La vicinanza del patriarca monsignor Francesco Moraglia c’è tutta. E fin dai primi giorni in cui si è venuti a conoscenza del dramma. «Il digiuno è un gesto eloquente e di grande valore perché tocca il sostentamento del corpo e, quindi, la vita – afferma il patriarca –. In un tempo nel quale prevale la logica della forza che si manifesta in forme e segni di violenza a differenti livelli – dagli atti di guerra alla violenza che emerge nella vita delle nostre città – il digiuno è una forte testimonianza offerta in modo pacifico; è atto di testimonianza e sostegno verso chi subisce violenze fisiche o psicologiche». Moraglia ricorda che «per il cristiano il digiuno quaresimale, che inizia il mercoledì delle Ceneri, assume il significato di solidarietà con Gesù penitente che digiuna nel deserto e dona la vita per la salvezza del mondo».

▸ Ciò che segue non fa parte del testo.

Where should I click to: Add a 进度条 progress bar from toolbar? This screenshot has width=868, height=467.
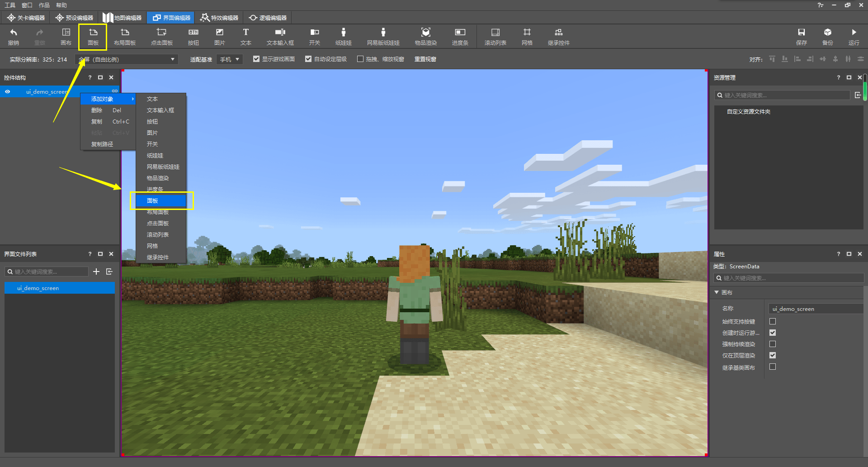tap(460, 37)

Si diceva delle decine di migliaia di firme raccolte. È la campagna “Alberto Wall od Hope”: su una piattaforma online di può pubblicare un selfie con un cartello che ritrae l’immagine di Alberto e la scritta «Alberto Trentini libero». E a seguire la sottoscrizione. È sceso in campo anche il presidente della Regione Veneto, Luca Zaia. «Ci siamo interessati presso la Farnesina, sappiamo che stanno seguendo la vicenda, penso che sia una vicenda delicatissima anche sul fronte dei rapporti con quel Paese – ha affermato –. Siamo tutti in apprensione per il nostro concittadino, dalla Farnesina arrivano notizie che con l’ambasciatore in loco e la diplomazia stanno lavorando».
Il lavoro delle istituzioni è fondamentale perché si arrivi a una soluzione positiva, e in questo la pressione dei cittadini può aiutare non poco, è la convinzione del presidente Zaia. Ed è ovviamente la stessa degli amici di Alberto, numerosi dei quali, insieme ai familiari, saranno oggi anche in chiesa, per il Mercoledì delle Ceneri.